Not long ago, customers had little input on what brands made, according to Ministry of Supply’s Aman Advani. But now, thanks to new technological tools and programs that involve consumers, like wear testing, that relationship is totally different.
“We categorize every piece of feedback we get,” said Advani. “If there’s a problem of left socks getting messed up in Oklahoma, the system will identify that. That’s reactive — but we also have proactive tools, and wear testing is one of them.”
Wear testing is a relatively new trend by which brands send out small shipments of new products during the development process, either entirely internally to employees or to small groups of consumers and influencers. The participants test out the apparel and come back with constructive feedback. Giant brands like Adidas and New Balance have used wear testing, as have smaller DTC brands like Ministry of Supply and Rhone.
For men’s performance brand Rhone, wear testing comes down to three steps: In the first step, a small batch of product is distributed to the same four or five high-level employees at the brand, including Nate Checketts, the CEO.
“In the first stage, we’re trying to figure out: Does it fit right? Is the color good?

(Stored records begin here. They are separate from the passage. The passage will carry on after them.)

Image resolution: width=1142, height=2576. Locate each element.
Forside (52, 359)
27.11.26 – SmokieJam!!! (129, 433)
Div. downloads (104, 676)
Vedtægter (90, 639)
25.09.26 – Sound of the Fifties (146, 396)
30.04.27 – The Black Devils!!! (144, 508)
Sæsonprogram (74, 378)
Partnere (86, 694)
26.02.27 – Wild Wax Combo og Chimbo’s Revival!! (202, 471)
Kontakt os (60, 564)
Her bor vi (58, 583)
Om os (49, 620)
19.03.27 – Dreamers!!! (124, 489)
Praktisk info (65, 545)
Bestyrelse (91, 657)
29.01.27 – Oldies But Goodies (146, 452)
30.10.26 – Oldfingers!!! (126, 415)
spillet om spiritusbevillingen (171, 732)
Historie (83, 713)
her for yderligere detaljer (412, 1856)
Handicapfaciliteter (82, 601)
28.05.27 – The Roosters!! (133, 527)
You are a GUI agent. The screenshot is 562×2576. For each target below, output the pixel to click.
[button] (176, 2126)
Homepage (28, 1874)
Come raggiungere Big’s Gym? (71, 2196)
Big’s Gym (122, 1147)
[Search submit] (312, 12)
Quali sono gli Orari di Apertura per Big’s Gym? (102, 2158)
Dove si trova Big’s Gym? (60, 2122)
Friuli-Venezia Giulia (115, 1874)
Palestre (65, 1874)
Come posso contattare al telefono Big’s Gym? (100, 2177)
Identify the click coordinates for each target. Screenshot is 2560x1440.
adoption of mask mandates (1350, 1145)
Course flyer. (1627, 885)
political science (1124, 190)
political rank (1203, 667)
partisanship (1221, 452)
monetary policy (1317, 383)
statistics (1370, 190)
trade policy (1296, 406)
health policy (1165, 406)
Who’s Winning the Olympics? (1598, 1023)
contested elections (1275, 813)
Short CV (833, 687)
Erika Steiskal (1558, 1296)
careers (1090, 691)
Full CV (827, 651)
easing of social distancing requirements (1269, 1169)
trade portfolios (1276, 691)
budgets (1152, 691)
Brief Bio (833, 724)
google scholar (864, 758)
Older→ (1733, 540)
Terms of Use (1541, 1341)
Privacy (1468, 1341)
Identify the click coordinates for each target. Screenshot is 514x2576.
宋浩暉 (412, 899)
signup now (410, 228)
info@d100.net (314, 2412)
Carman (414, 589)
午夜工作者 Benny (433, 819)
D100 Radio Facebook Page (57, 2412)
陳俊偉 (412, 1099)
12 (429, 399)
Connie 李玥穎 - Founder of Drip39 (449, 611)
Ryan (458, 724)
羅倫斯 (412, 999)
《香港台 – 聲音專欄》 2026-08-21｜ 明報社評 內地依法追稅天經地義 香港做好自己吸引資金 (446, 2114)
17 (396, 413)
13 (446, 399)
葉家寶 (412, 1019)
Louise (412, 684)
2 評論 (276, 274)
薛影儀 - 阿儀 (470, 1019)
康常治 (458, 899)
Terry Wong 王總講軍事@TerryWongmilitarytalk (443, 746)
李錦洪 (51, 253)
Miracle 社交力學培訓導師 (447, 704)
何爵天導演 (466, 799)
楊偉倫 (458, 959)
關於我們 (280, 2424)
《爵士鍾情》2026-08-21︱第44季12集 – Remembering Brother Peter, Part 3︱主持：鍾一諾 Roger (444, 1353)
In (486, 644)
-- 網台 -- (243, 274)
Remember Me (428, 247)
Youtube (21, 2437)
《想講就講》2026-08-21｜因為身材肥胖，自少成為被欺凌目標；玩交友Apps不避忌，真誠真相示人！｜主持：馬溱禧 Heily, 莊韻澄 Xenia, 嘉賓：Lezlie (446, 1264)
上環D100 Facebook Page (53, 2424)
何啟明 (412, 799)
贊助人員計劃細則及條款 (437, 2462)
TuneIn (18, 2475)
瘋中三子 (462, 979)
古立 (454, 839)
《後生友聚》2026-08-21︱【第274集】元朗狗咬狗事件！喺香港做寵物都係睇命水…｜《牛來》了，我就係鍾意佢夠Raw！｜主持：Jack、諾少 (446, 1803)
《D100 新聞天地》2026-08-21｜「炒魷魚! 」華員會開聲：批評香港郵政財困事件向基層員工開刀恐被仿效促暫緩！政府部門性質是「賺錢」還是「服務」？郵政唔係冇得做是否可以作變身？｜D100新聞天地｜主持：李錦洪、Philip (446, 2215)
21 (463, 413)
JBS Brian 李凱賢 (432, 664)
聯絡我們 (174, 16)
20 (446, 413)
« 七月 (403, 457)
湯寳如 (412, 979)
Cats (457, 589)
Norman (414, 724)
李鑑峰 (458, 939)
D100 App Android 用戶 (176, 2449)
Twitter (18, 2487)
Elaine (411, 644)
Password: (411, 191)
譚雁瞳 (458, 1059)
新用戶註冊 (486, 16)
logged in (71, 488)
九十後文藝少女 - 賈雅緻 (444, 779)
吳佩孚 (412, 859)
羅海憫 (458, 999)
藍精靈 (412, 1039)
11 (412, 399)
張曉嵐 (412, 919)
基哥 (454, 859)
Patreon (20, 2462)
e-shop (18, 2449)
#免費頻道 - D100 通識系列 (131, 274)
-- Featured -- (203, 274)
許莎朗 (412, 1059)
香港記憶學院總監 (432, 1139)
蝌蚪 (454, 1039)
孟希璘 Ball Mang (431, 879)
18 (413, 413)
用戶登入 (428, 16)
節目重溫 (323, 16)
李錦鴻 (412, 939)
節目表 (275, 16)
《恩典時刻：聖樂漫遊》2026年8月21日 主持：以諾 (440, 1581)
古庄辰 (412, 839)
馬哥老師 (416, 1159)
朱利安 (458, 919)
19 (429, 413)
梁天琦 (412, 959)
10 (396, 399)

Is it comfortable?” said Checketts. “We typically use stock colors to make the pieces easier to produce and figure out final colors later. We’re very strict about not talking to each other about it during this process, because it’s so easy to form groupthink and not come up with anything constructive.”
After that, Rhone sends out another batch of product, updated and redesigned with feedback from the first round, to a select group of athletes and brand ambassadors. Each is asked to give extensive feedback after they get a chance to test the product. This is where most of the changes are made. By the time the product gets to the last round, sent out to between 40 and 60 key customers selected from Rhone’s private Facebook group, the product is close to its final form; it will go relatively unchanged, unless major problems are revealed requiring drastic updates.
Ministry of Supply has a similar approach of beginning with small internal tests before reaching out to external consumers. But the further the product gets away from the core team, the more these brands have to take their feedback with a grain of salt.
“If we get totally ridiculous, useless feedback, that means we probably picked the wrong person,” said Advani. “But even the worst feedback has some kernel of truth to it. Even if we don’t take the specific advice, if somebody has a problem with something, we still look into it. We used to take everything at face value, but there’s an art, not just a science, to fashion.”
The wear testing trend is particularly popular among performance and athletic brands, like Hill City, Aday and Adidas, which Advani attributed to a simple maxim: “It’s easier to test function than fashion.”
Wear testing is not without its drawbacks. For one, it is expensive and time consuming to make multiple versions of a product, send them out to testers and wait to hear feedback. But for the brands that make use of it, the benefits far outweigh the costs.
“Our very first production batch was on Kickstarter,” Advani said. “We skipped a step during manufacturing, and it was a disaster. A few hundred pieces were made with a big mistake in them that would have been caught if we had done some rounds of testing. Because we learned that lesson early on and how expensive it is to fix, we realized it’s essential. It’s more expensive not to do it.”